Why would rising inequalities matter as long as all deciles on the wealth and income distribution curve get better off over time? If everyone see their conditions improve, even though not at the same rate, what is the problem? Is it just a matter of envy among the less well-off?
eg
And to what degree has that inequality has been accentuated over New Labour’s period of power? The former party of the common working man?
”Part of that change will reduce the monetary wealth of the richest. It has to”
Why does it have to ? What about economic growth coupled with policies to re-balance that inequality?
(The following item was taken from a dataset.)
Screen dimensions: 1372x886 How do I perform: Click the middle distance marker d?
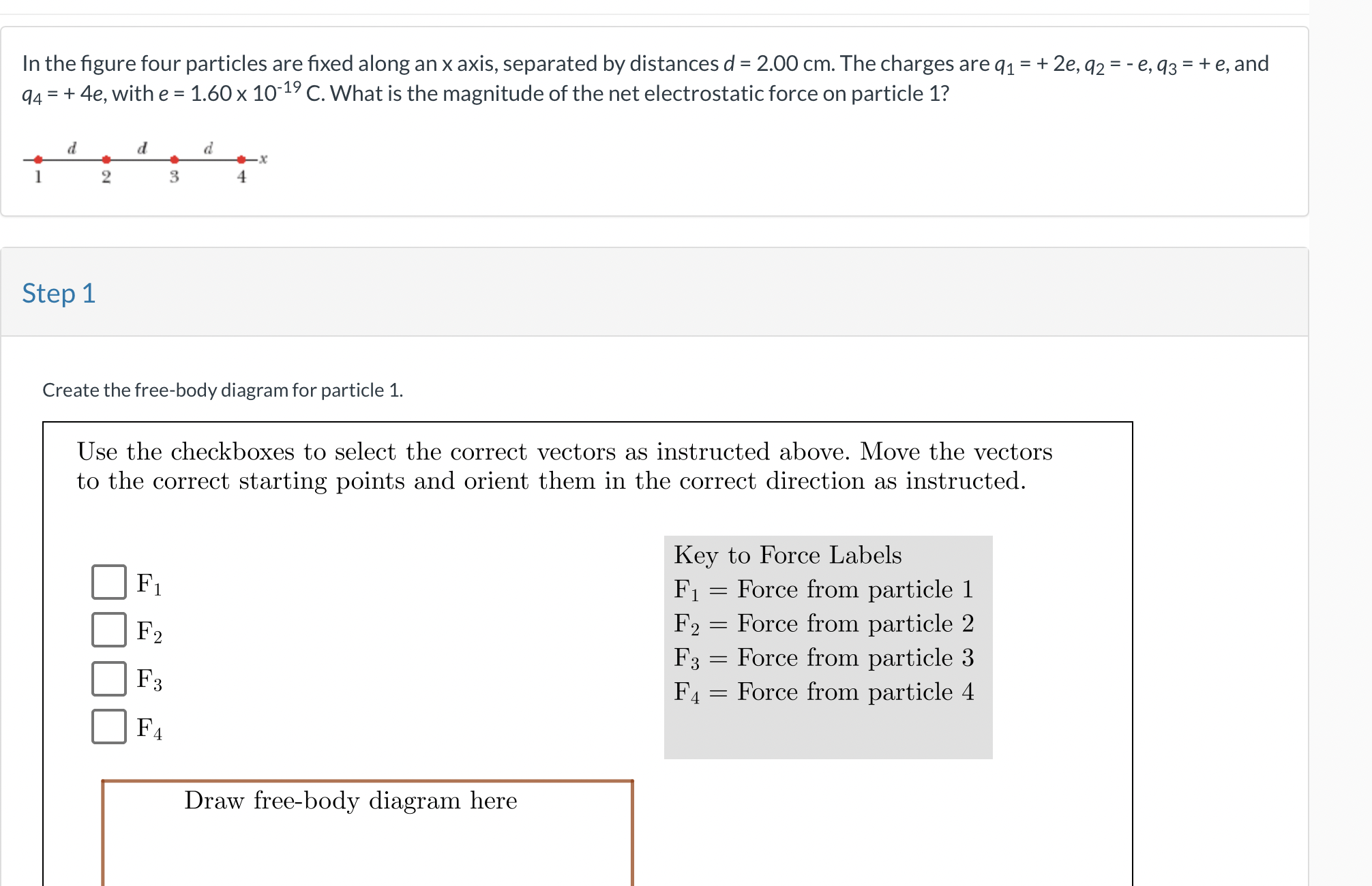pos(141,147)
Like it or not , it is the wealthy and ‘keen to be wealthy’ entrepreneurial types that will provide the engine of growth that, coupled with enlightened social policies from a pragmatic centre-right Tory party could start to mend a broken UK.
Eugene
Why does it have to? Go back to the article about the hamster!
@eugene
If you have not worked out that w live in a fintie world where growth is no longer possible in the way you look for it then you are clearly part of the problem, not part of the solution
More equal societies are happier societies – beyond doubt
Without growth this requires redistribution
Now
More equal societies are happier societies – beyond doubt
Richard
Happiness is difficult enough to define and compare at the level of individuals. It is surely even more difficult at the level of entire societies. So I believe your statement is open to significant and sensible challenges.
Besides which, an overwhelming majority of Americans consider themselves happy and believe their country the best place to live in the world.
Yet I would assume that the (far-) left would argue that the US is not an example of equal society.
Edouard
a) Please read the academic literature on this issue – from places like Cambridge University
b) If you aren’t aware of it classical economics assumes we do know what happiness is – utility is a proxy for it
c) Any purely objective person is very well aware that the USA is a very unequal society. Please read Ricahrd Wilkinson and Kate Pickett – The Spirit Level
d) Those with concern for their fellow travellers in life are not far left – we’re empathic human beings. Stop the absurd rhetoric which shows you to belong to the extremes
Richard,
I agree that the United States is not a very equal society in terms of wealth and income distribution.
These inequalities do not seem however to make Americans unhappy; in fact, an overwhelming majority believe that the United States are the best country in the world to live in, and very few would trade their citizenship for that of, say, Sweden.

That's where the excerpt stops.